A Timeline nasceu do exercício da criação coletiva através de uma prática espontânea e livre, o que faz com que todo o seu fazer artístico seja coletivo e compartilhado. Com o isolamento, essa troca feita entre os integrantes presencialmente precisou se readaptar ao remoto. “Existe um momento muito particular quando a gente está criando, no qual sentimos que a conexão foi estabelecida, e nessa hora a gente se emociona, arrepia, toca com a alma. Essa preciosidade, além de tudo, nos traz uma paz de espírito e segurança sobre ser aquilo mesmo que deveríamos estar fazendo naquele momento. Completude que fala, né?”, conta Cirillo. “Com a pandemia tivemos que ligar nossos bluetooths internos e nos conectar com a criatividade mais intelectual, uma vez que não tem como a gente tocar a distância com a simultaneidade do ao vivo.”

Assim como Ceumar, a banda decidiu respeitar seu tempo e toda a espontaneidade da arte. Para eles, o isolamento social foi também aplicado à virtualidade das relações. Pensando na saúde mental de seus integrantes e na valorização e retorno de suas produções, escolheram se resguardar e se fortalecer internamente para o novo ano e tempos melhores.

“Se antes a música já estava sendo desvalorizada social e institucionalmente, agora nos era nítido que, além de oferecermos nossa arte, nossa cura, nossa expressão de alma, além de não termos a troca energética com o público, não teríamos a valorização material também. Pareceu-nos que não haveria o equilíbrio das trocas nesse caso”, explica Cirillo. “Então, decidimos de início que não faríamos lives se não houvesse as devidas condições de expressar a complexidade do nosso trabalho.
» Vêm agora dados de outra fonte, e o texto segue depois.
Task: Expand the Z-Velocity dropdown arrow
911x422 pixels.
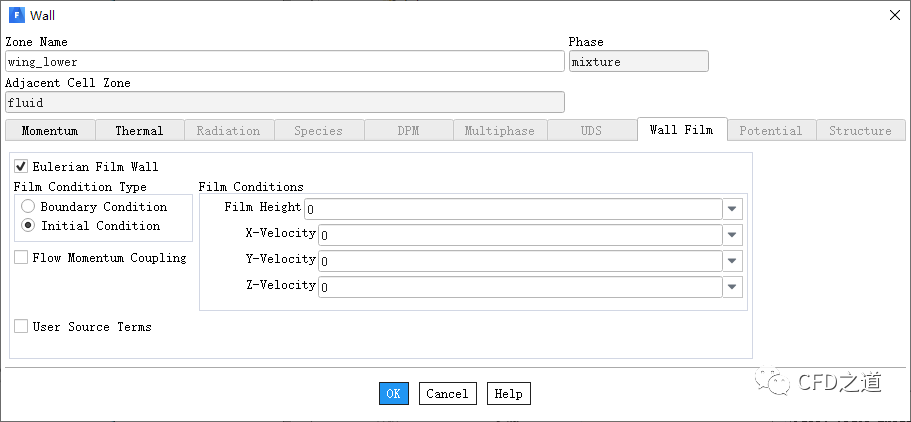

Além da verba, nossa condição emocional, espiritual e mental deveria estar fortalecida para podermos performar nesse palco virtual.”

Todos esperam ansiosamente a volta do contato direto com o público. Nada supera os shows e toda a troca que proporciona a nutrição energética necessária para a produção de seus trabalhos. Para ambos, esse é o grande barato.